Konkordato Şoku! İnşaat ve İmalat Sektörü Alarm Veriyor
Türkiye ekonomisi zorlu bir süreçten geçerken, şirketlerin konkordato başvurularındaki artış endişe verici boyutlara ulaştı. Özellikle inşaat ve imalat sektörleri bu durumdan en çok etkilenen alanlar oldu. 2025 yılının ilk sekiz ayında yapılan konkordato başvuruları, geçen yılın toplamını %73 oranında aşarak rekor kırdı. Bu durum, ekonomideki sıkışıklığın ve şirketlerin finansal zorluklarının açık bir göstergesi olarak yorumlanıyor.
Konkordato Başvurularında Rekor Artış
Son beş yılda toplam 2 bin 718 konkordato başvurusu yapılırken, 2025 yılı 994 başvuruyla zirveye oturdu. Bu rakamlar, şirketlerin içinde bulunduğu zor durumu net bir şekilde ortaya koyuyor.
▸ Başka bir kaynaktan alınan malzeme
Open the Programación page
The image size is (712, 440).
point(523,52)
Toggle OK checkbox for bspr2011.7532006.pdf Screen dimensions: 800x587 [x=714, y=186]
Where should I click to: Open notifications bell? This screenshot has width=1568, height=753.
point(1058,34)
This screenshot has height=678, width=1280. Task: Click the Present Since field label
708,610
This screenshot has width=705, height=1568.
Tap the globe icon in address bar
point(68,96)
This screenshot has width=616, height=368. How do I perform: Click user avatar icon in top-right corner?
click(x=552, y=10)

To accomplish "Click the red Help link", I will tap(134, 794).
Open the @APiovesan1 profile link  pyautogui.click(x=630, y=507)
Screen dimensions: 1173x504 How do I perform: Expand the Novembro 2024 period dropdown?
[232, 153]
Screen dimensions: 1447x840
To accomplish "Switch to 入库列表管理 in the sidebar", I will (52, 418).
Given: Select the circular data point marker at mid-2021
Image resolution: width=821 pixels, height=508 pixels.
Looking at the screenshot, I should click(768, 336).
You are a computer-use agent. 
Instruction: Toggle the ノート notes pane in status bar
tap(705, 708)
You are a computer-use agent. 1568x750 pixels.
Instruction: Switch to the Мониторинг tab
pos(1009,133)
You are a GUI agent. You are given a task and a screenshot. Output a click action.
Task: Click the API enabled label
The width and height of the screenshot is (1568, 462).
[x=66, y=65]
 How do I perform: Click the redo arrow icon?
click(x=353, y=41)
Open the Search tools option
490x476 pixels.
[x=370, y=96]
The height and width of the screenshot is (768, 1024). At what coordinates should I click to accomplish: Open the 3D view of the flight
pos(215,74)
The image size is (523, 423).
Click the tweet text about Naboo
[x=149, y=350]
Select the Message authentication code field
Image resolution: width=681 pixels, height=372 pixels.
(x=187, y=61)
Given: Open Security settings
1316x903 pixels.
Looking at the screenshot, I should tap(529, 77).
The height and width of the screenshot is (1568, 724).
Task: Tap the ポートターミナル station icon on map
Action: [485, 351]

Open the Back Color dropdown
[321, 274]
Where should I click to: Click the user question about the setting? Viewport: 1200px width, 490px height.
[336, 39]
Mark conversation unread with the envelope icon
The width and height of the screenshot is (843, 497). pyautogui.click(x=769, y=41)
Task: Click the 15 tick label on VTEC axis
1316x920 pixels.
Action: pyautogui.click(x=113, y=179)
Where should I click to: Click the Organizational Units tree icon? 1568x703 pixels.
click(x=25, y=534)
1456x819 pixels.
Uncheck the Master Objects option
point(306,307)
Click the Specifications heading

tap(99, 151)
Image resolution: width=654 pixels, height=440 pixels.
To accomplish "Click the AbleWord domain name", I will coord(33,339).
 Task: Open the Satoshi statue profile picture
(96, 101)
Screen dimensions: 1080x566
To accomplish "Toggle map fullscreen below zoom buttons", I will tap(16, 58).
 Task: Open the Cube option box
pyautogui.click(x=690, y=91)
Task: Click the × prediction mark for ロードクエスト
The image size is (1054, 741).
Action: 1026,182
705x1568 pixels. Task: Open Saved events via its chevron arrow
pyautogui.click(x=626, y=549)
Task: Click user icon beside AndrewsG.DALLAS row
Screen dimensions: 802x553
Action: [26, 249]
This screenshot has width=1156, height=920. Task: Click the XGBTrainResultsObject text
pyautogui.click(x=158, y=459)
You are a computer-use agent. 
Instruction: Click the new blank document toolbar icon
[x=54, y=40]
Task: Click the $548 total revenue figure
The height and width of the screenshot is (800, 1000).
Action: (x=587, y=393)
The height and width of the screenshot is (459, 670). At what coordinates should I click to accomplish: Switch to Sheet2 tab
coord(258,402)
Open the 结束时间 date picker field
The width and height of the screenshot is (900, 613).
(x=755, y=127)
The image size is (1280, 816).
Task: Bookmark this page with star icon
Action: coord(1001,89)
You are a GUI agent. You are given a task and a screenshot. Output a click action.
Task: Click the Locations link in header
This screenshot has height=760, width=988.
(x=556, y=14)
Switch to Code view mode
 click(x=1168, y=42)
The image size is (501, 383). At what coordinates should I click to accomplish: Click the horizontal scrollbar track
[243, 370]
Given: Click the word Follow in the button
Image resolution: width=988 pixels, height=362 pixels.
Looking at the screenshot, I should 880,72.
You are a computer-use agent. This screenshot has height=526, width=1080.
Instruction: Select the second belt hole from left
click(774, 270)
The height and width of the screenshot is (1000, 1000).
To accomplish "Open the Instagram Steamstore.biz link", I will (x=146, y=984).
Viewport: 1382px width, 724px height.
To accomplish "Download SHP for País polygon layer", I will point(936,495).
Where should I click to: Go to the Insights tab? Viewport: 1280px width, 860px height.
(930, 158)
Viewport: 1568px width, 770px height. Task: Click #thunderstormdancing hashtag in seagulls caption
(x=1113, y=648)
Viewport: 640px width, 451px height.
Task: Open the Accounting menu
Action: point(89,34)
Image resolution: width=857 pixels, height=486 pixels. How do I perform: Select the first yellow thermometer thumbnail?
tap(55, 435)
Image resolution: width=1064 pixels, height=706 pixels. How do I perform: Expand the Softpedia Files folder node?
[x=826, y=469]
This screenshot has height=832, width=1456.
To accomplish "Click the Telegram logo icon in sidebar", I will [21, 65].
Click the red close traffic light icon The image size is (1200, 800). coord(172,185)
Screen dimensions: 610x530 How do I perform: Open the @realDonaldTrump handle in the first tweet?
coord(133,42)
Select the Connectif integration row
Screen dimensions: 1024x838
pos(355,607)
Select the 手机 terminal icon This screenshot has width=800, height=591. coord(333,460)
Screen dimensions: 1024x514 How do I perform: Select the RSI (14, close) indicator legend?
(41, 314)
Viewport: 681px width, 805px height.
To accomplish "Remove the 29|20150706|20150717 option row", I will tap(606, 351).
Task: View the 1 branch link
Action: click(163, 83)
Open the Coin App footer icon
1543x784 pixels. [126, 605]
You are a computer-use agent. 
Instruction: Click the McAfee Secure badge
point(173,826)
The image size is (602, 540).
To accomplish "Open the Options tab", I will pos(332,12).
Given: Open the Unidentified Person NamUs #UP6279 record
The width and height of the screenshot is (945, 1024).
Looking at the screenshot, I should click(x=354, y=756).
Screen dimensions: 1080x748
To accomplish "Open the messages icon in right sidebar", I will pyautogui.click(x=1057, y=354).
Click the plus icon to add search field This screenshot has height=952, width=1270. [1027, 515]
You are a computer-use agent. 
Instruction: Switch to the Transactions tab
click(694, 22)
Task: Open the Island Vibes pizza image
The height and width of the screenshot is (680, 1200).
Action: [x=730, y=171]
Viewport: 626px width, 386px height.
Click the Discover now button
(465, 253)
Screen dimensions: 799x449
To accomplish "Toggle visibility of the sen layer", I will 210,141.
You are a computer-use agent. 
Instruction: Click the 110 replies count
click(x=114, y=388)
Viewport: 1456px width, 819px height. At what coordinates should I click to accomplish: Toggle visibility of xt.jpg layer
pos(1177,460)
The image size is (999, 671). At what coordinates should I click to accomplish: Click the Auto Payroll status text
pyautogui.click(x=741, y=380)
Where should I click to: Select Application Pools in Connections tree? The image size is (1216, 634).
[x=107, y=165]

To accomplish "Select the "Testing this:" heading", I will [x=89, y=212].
Ekonomistler, bu artışın nedenlerini farklı faktörlere bağlıyor:
- Yüksek enflasyon ve artan maliyetler
- Döviz kurlarındaki dalgalanmalar
- Talep düşüşü ve pazar daralması
- Finansmana erişimde yaşanan zorluklar
Bu faktörlerin bir araya gelmesi, özellikle borç yükü altında olan şirketlerin konkordato ilan etmek zorunda kalmasına neden oluyor.
İnşaat ve İmalat Sektörleri Neden Etkileniyor?
İnşaat ve imalat sektörleri, ekonomik dalgalanmalardan en çok etkilenen sektörler arasında yer alıyor. Bunun başlıca nedenleri şunlardır:
- Yüksek girdi maliyetleri: İnşaat ve imalat sektörleri, demir, çimento, enerji gibi yüksek maliyetli girdilere bağımlıdır. Bu girdilerdeki fiyat artışları, şirketlerin karlılığını olumsuz etkiliyor.
- Finansman zorlukları: İnşaat projeleri genellikle uzun vadeli ve yüksek maliyetli olduğu için, şirketler finansmana ihtiyaç duyarlar. Ancak bankaların kredi verme konusunda daha seçici davranması, şirketlerin finansmana erişimini zorlaştırıyor.
- Talep daralması: Ekonomik belirsizlikler, tüketicilerin ve yatırımcıların harcamalarını kısmasına neden oluyor. Bu durum, inşaat ve imalat sektörlerindeki talebi azaltıyor.
Bu faktörler, inşaat ve imalat sektörlerindeki şirketlerin finansal durumunu kötüleştirerek konkordato başvurularının artmasına yol açıyor.
Ekonomik Etkileri ve Beklentiler
Konkordato başvurularındaki artış, sadece şirketleri değil, tüm ekonomiyi etkileyebilecek bir durumdur. Bu durumun potansiyel etkileri şunlardır:
- İşsizlik artışı: Konkordato ilan eden şirketler, genellikle işçi çıkarmak zorunda kalırlar. Bu durum, işsizlik oranının artmasına neden olabilir.
- Alacaklıların zararları: Konkordato ilan eden şirketlerin alacaklıları, alacaklarının tamamını veya bir kısmını tahsil edemeyebilirler. Bu durum, alacaklıların finansal durumunu olumsuz etkileyebilir.
- Ekonomik büyümenin yavaşlaması: Konkordato başvurularındaki artış, yatırım iştahını azaltarak ekonomik büyümenin yavaşlamasına neden olabilir.
Ekonomistler, hükümetin bu duruma karşı önlemler alması gerektiğini vurguluyor. Şirketlere finansal destek sağlanması, vergi düzenlemeleri yapılması ve yatırım ortamının iyileştirilmesi gibi adımlar, konkordato başvurularının önüne geçebilir.
Konkordato başvurularındaki bu alarm verici artış, Türkiye ekonomisinin kırılganlığını gözler önüne seriyor. Özellikle inşaat ve imalat sektörlerindeki şirketlerin yaşadığı zorluklar, ekonomide daha derin sorunlara yol açabilir. Hükümetin ve ilgili kurumların, bu duruma karşı hızlı ve etkili önlemler alması, ekonomik istikrarın sağlanması açısından büyük önem taşıyor. Aksi takdirde, konkordato fırtınası daha da büyüyebilir ve ekonomide kalıcı hasarlara neden olabilir.